== Task goal ==
Exclude the pictures and set down, unaltered, the lines from the one that holds "You are a GUI" through the end of the data.

[Extracted records]
┄┄┄┄┄┄┄┄┄┄

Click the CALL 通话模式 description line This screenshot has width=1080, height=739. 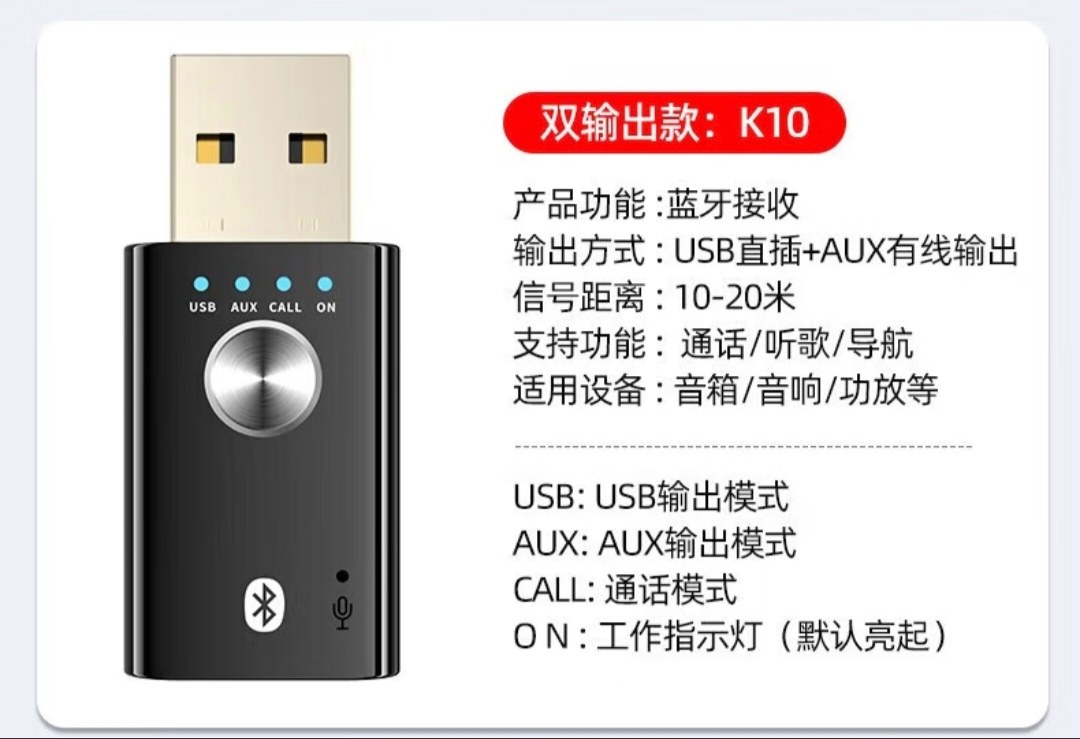point(625,590)
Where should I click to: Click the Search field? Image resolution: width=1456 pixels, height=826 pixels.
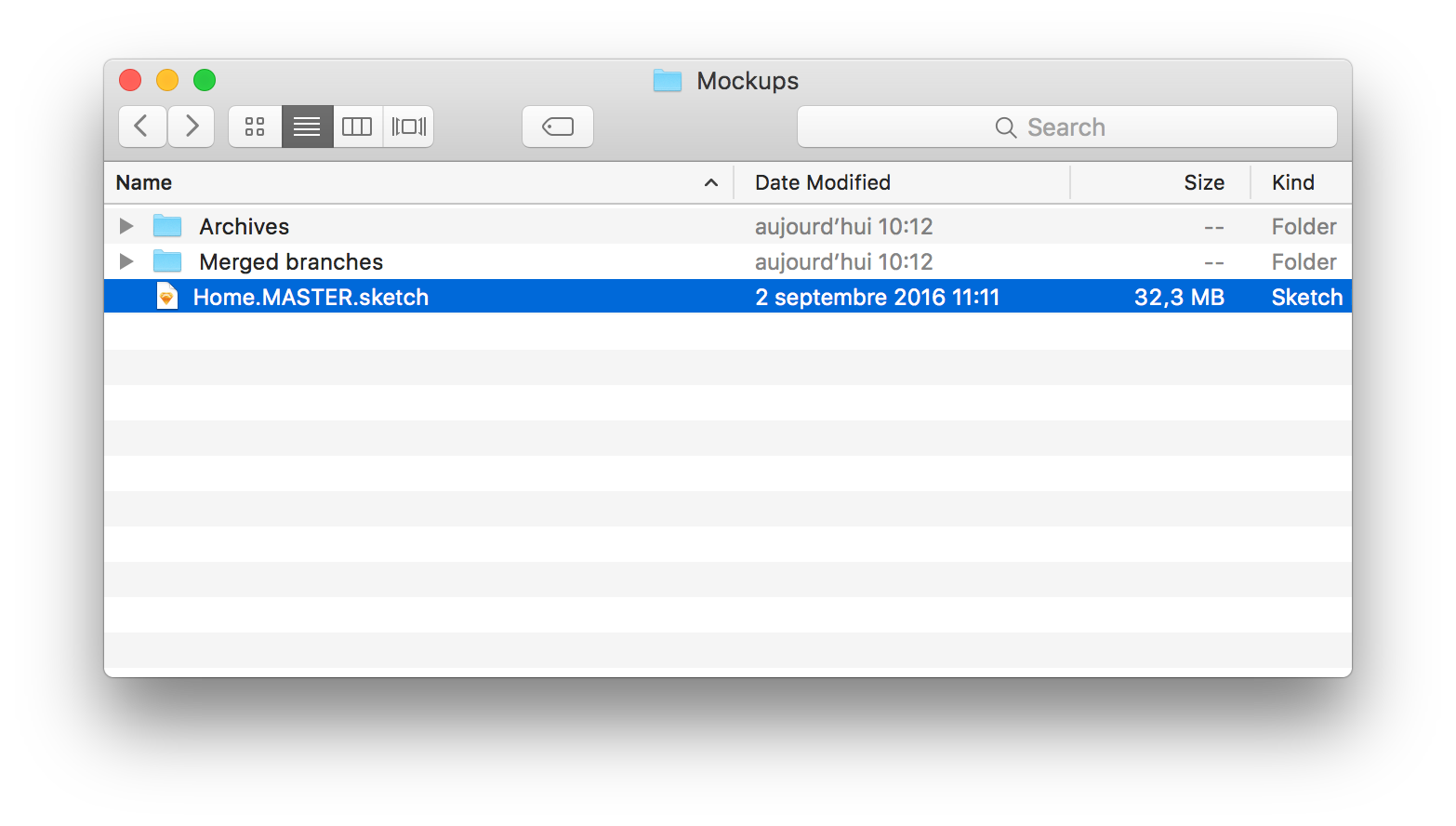(x=1067, y=127)
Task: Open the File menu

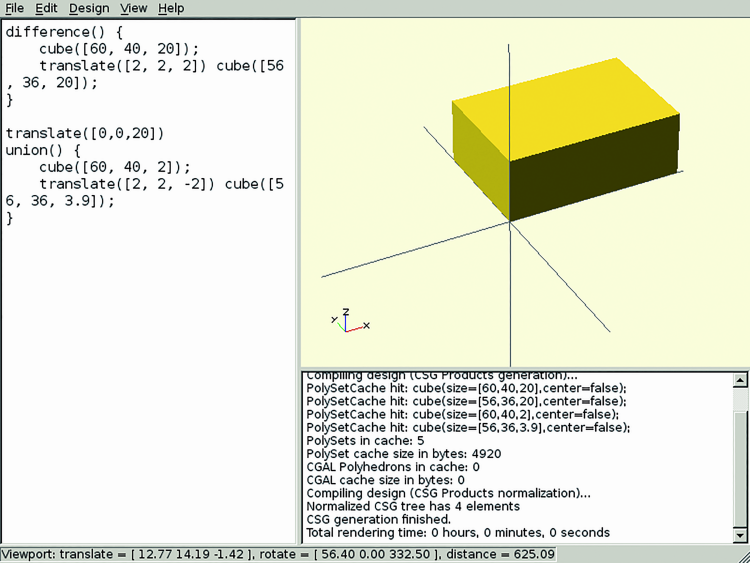Action: pos(15,8)
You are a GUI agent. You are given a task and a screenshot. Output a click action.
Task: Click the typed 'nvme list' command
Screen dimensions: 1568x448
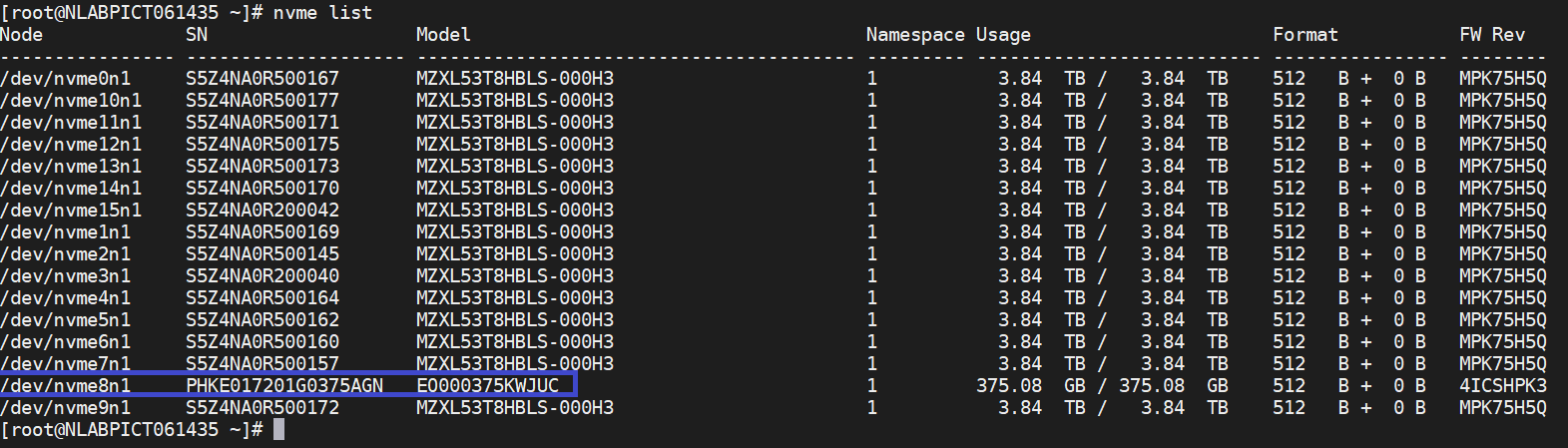pyautogui.click(x=322, y=13)
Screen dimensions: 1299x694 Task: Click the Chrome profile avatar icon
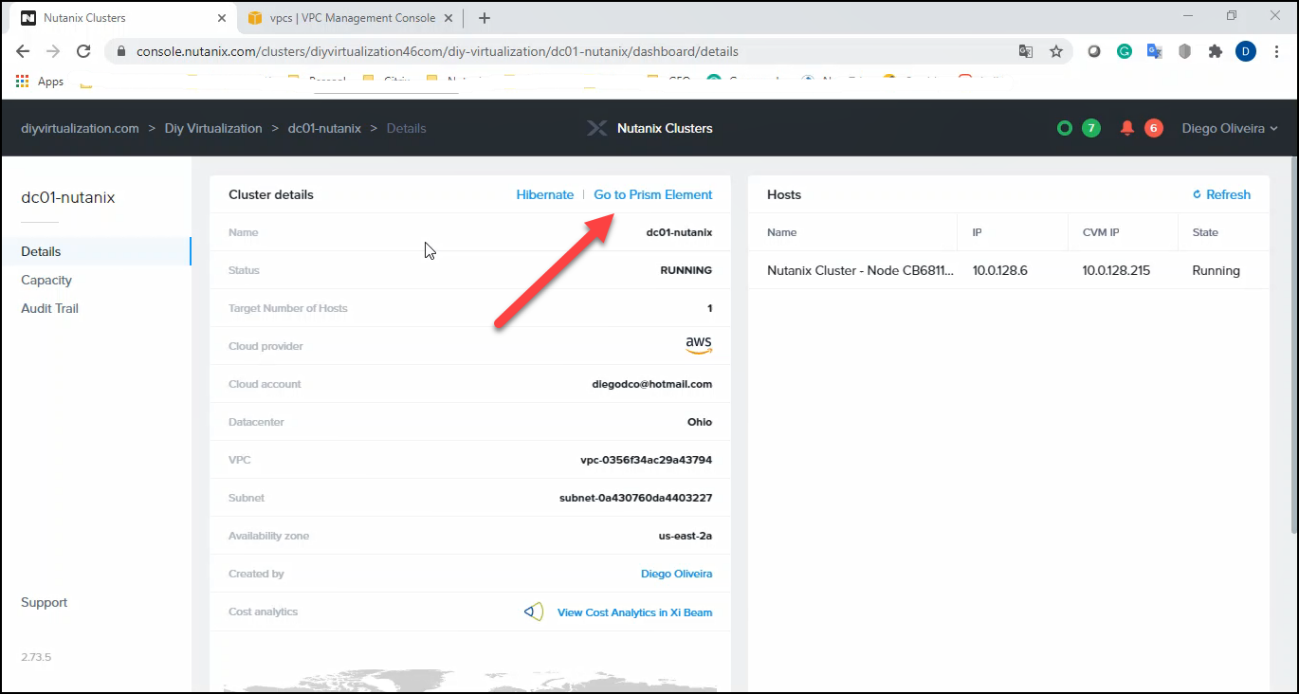tap(1245, 51)
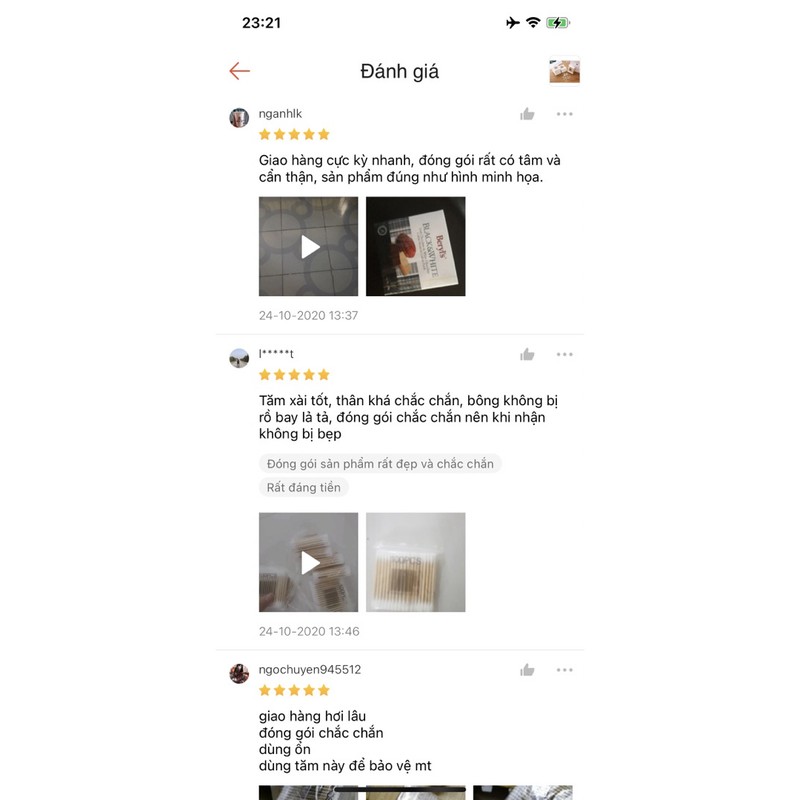Viewport: 800px width, 800px height.
Task: Select tag 'Đóng gói sản phẩm rất đẹp và chắc chắn'
Action: point(380,464)

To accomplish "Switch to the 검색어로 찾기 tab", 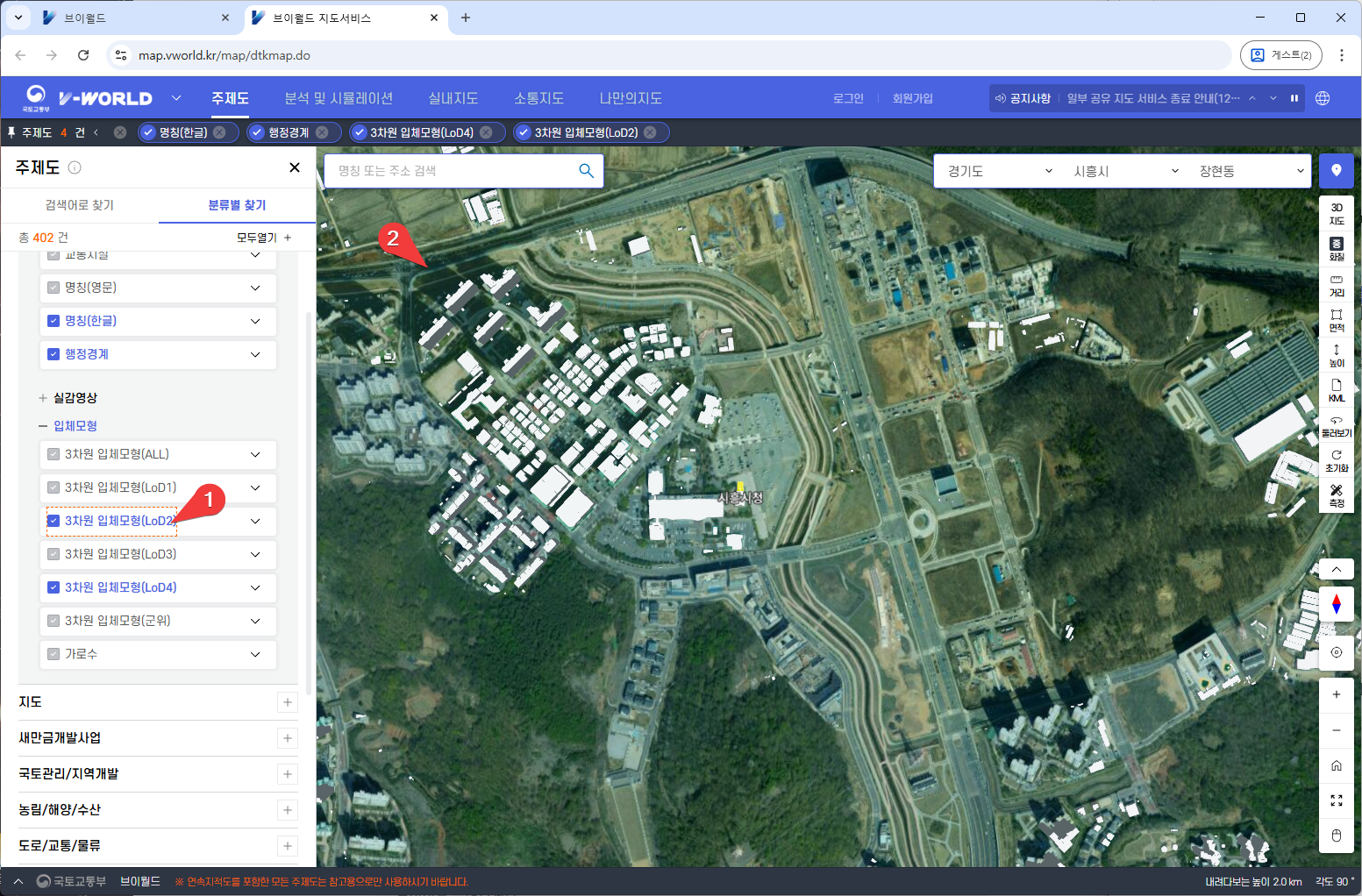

┄┄┄┄┄┄┄┄┄┄

== Expected output ==
You are a GUI agent. You are given a task and a screenshot. Output a click action.
Task: Click the typed 'nvme list' command
Screen dimensions: 1568x448
pyautogui.click(x=322, y=13)
Screen dimensions: 1299x694 Task: Click the Chrome profile avatar icon
tap(1245, 51)
Viewport: 800px width, 800px height.
Task: Select tag 'Đóng gói sản phẩm rất đẹp và chắc chắn'
Action: point(380,464)

To accomplish "Switch to the 검색어로 찾기 tab", 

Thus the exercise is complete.